■ WHAT IS EXPECTED ■
Repeat the listing beneath this line exactly, keeping every character.

■ DATA FOR PROCESSING ■
___
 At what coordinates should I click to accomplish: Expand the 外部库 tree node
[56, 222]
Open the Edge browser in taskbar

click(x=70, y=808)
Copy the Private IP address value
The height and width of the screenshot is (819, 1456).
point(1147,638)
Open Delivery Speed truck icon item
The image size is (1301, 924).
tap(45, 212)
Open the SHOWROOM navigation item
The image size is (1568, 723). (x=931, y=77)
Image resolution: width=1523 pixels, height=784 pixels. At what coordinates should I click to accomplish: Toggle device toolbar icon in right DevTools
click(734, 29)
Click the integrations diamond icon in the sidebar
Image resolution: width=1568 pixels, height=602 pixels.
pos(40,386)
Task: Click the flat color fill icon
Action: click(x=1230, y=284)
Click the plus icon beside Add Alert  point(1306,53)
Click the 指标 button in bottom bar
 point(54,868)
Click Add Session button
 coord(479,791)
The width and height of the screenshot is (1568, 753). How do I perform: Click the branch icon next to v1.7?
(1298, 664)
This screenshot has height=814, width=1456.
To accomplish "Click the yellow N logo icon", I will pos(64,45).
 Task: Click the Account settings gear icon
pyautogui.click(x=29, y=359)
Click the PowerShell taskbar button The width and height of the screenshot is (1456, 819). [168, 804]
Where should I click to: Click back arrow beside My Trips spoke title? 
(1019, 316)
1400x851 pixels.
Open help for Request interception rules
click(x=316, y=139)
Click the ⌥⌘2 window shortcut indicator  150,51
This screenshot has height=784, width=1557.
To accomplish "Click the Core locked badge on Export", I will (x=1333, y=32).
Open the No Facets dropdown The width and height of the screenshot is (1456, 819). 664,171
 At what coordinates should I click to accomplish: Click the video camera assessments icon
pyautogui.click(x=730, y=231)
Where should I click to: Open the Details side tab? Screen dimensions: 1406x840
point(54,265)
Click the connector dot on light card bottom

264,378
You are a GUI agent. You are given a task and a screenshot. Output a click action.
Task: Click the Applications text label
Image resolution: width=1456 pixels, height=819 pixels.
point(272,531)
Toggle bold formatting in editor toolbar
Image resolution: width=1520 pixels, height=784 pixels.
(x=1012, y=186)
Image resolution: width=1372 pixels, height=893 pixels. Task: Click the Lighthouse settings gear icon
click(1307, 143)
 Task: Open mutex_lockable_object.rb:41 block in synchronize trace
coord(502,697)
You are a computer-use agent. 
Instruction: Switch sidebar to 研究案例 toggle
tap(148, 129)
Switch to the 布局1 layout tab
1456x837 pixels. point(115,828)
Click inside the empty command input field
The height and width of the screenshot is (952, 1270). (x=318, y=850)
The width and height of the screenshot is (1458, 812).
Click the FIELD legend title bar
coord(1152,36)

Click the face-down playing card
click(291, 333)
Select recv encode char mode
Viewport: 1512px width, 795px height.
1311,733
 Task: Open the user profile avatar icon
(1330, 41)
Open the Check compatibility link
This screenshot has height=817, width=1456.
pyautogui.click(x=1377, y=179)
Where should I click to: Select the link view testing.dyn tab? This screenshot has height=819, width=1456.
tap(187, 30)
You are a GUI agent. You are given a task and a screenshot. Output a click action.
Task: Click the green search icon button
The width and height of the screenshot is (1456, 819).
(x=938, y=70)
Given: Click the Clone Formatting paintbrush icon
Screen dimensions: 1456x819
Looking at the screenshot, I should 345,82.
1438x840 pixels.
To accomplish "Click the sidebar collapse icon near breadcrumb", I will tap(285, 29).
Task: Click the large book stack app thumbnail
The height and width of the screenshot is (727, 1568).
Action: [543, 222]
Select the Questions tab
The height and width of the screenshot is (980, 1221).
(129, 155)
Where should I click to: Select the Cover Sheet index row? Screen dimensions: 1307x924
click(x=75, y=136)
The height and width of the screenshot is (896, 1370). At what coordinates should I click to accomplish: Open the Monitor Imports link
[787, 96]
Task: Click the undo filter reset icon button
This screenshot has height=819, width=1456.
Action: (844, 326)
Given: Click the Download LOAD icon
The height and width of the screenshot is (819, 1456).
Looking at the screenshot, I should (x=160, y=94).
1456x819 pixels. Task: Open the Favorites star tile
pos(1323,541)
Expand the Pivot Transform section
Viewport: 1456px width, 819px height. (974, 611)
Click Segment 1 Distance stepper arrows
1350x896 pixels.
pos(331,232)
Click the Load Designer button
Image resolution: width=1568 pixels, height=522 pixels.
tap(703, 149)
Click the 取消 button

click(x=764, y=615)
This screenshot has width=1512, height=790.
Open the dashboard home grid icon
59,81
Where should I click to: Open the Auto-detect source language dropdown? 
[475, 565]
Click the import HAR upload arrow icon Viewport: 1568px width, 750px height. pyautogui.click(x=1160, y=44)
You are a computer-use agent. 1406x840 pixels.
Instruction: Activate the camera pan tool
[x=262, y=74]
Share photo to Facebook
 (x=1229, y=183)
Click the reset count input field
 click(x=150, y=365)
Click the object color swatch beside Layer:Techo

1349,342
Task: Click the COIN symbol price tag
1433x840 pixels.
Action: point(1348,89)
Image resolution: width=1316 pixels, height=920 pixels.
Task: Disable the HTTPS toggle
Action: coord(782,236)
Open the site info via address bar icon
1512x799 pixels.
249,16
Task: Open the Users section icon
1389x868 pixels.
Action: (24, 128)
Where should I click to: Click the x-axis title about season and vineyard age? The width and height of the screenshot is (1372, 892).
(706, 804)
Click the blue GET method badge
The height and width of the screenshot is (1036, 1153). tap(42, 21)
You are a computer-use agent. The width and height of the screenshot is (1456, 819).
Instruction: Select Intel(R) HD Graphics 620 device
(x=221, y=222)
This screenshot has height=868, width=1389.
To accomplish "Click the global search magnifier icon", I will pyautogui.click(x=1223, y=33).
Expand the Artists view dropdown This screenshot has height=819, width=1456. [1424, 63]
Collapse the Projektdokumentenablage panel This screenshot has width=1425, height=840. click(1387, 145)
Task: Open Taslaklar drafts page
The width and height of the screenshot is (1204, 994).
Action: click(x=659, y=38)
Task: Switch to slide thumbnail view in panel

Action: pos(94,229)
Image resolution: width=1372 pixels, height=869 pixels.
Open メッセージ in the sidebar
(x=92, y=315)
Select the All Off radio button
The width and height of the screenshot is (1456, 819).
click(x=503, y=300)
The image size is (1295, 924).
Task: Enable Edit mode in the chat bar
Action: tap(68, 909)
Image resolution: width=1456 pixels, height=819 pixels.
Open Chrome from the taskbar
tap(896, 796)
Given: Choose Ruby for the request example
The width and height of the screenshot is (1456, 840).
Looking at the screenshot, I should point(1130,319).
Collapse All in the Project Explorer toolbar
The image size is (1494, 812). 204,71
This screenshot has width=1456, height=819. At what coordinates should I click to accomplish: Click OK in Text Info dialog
___
■ OUTPUT OF THE TASK ■
 At what coordinates should I click to accomplish: Expand the 外部库 tree node
[56, 222]
Open the Edge browser in taskbar

click(x=70, y=808)
Copy the Private IP address value
The height and width of the screenshot is (819, 1456).
point(1147,638)
Open Delivery Speed truck icon item
The image size is (1301, 924).
tap(45, 212)
Open the SHOWROOM navigation item
The image size is (1568, 723). (x=931, y=77)
Image resolution: width=1523 pixels, height=784 pixels. At what coordinates should I click to accomplish: Toggle device toolbar icon in right DevTools
click(734, 29)
Click the integrations diamond icon in the sidebar
Image resolution: width=1568 pixels, height=602 pixels.
pos(40,386)
Task: Click the flat color fill icon
Action: click(x=1230, y=284)
Click the plus icon beside Add Alert  point(1306,53)
Click the 指标 button in bottom bar
 point(54,868)
Click Add Session button
 coord(479,791)
The width and height of the screenshot is (1568, 753). How do I perform: Click the branch icon next to v1.7?
(1298, 664)
This screenshot has height=814, width=1456.
To accomplish "Click the yellow N logo icon", I will pos(64,45).
 Task: Click the Account settings gear icon
pyautogui.click(x=29, y=359)
Click the PowerShell taskbar button The width and height of the screenshot is (1456, 819). [168, 804]
Where should I click to: Click back arrow beside My Trips spoke title? 
(1019, 316)
1400x851 pixels.
Open help for Request interception rules
click(x=316, y=139)
Click the ⌥⌘2 window shortcut indicator  150,51
This screenshot has height=784, width=1557.
To accomplish "Click the Core locked badge on Export", I will (x=1333, y=32).
Open the No Facets dropdown The width and height of the screenshot is (1456, 819). 664,171
 At what coordinates should I click to accomplish: Click the video camera assessments icon
pyautogui.click(x=730, y=231)
Where should I click to: Open the Details side tab? Screen dimensions: 1406x840
point(54,265)
Click the connector dot on light card bottom

264,378
You are a GUI agent. You are given a task and a screenshot. Output a click action.
Task: Click the Applications text label
Image resolution: width=1456 pixels, height=819 pixels.
point(272,531)
Toggle bold formatting in editor toolbar
Image resolution: width=1520 pixels, height=784 pixels.
(x=1012, y=186)
Image resolution: width=1372 pixels, height=893 pixels. Task: Click the Lighthouse settings gear icon
click(1307, 143)
 Task: Open mutex_lockable_object.rb:41 block in synchronize trace
coord(502,697)
You are a computer-use agent. 
Instruction: Switch sidebar to 研究案例 toggle
tap(148, 129)
Switch to the 布局1 layout tab
1456x837 pixels. point(115,828)
Click inside the empty command input field
The height and width of the screenshot is (952, 1270). (x=318, y=850)
The width and height of the screenshot is (1458, 812).
Click the FIELD legend title bar
coord(1152,36)

Click the face-down playing card
click(291, 333)
Select recv encode char mode
Viewport: 1512px width, 795px height.
1311,733
 Task: Open the user profile avatar icon
(1330, 41)
Open the Check compatibility link
This screenshot has height=817, width=1456.
pyautogui.click(x=1377, y=179)
Where should I click to: Select the link view testing.dyn tab? This screenshot has height=819, width=1456.
tap(187, 30)
You are a GUI agent. You are given a task and a screenshot. Output a click action.
Task: Click the green search icon button
The width and height of the screenshot is (1456, 819).
(x=938, y=70)
Given: Click the Clone Formatting paintbrush icon
Screen dimensions: 1456x819
Looking at the screenshot, I should 345,82.
1438x840 pixels.
To accomplish "Click the sidebar collapse icon near breadcrumb", I will tap(285, 29).
Task: Click the large book stack app thumbnail
The height and width of the screenshot is (727, 1568).
Action: [543, 222]
Select the Questions tab
The height and width of the screenshot is (980, 1221).
(129, 155)
Where should I click to: Select the Cover Sheet index row? Screen dimensions: 1307x924
click(x=75, y=136)
The height and width of the screenshot is (896, 1370). At what coordinates should I click to accomplish: Open the Monitor Imports link
[787, 96]
Task: Click the undo filter reset icon button
This screenshot has height=819, width=1456.
Action: (844, 326)
Given: Click the Download LOAD icon
The height and width of the screenshot is (819, 1456).
Looking at the screenshot, I should (x=160, y=94).
1456x819 pixels. Task: Open the Favorites star tile
pos(1323,541)
Expand the Pivot Transform section
Viewport: 1456px width, 819px height. (974, 611)
Click Segment 1 Distance stepper arrows
1350x896 pixels.
pos(331,232)
Click the Load Designer button
Image resolution: width=1568 pixels, height=522 pixels.
tap(703, 149)
Click the 取消 button

click(x=764, y=615)
This screenshot has width=1512, height=790.
Open the dashboard home grid icon
59,81
Where should I click to: Open the Auto-detect source language dropdown? 
[475, 565]
Click the import HAR upload arrow icon Viewport: 1568px width, 750px height. pyautogui.click(x=1160, y=44)
You are a computer-use agent. 1406x840 pixels.
Instruction: Activate the camera pan tool
[x=262, y=74]
Share photo to Facebook
 (x=1229, y=183)
Click the reset count input field
 click(x=150, y=365)
Click the object color swatch beside Layer:Techo

1349,342
Task: Click the COIN symbol price tag
1433x840 pixels.
Action: point(1348,89)
Image resolution: width=1316 pixels, height=920 pixels.
Task: Disable the HTTPS toggle
Action: coord(782,236)
Open the site info via address bar icon
1512x799 pixels.
249,16
Task: Open the Users section icon
1389x868 pixels.
Action: (24, 128)
Where should I click to: Click the x-axis title about season and vineyard age? The width and height of the screenshot is (1372, 892).
(706, 804)
Click the blue GET method badge
The height and width of the screenshot is (1036, 1153). tap(42, 21)
You are a computer-use agent. The width and height of the screenshot is (1456, 819).
Instruction: Select Intel(R) HD Graphics 620 device
(x=221, y=222)
This screenshot has height=868, width=1389.
To accomplish "Click the global search magnifier icon", I will pyautogui.click(x=1223, y=33).
Expand the Artists view dropdown This screenshot has height=819, width=1456. [1424, 63]
Collapse the Projektdokumentenablage panel This screenshot has width=1425, height=840. click(1387, 145)
Task: Open Taslaklar drafts page
The width and height of the screenshot is (1204, 994).
Action: click(x=659, y=38)
Task: Switch to slide thumbnail view in panel

Action: pos(94,229)
Image resolution: width=1372 pixels, height=869 pixels.
Open メッセージ in the sidebar
(x=92, y=315)
Select the All Off radio button
The width and height of the screenshot is (1456, 819).
click(x=503, y=300)
The image size is (1295, 924).
Task: Enable Edit mode in the chat bar
Action: tap(68, 909)
Image resolution: width=1456 pixels, height=819 pixels.
Open Chrome from the taskbar
tap(896, 796)
Given: Choose Ruby for the request example
The width and height of the screenshot is (1456, 840).
Looking at the screenshot, I should point(1130,319).
Collapse All in the Project Explorer toolbar
The image size is (1494, 812). 204,71
This screenshot has width=1456, height=819. At what coordinates should I click to accomplish: Click OK in Text Info dialog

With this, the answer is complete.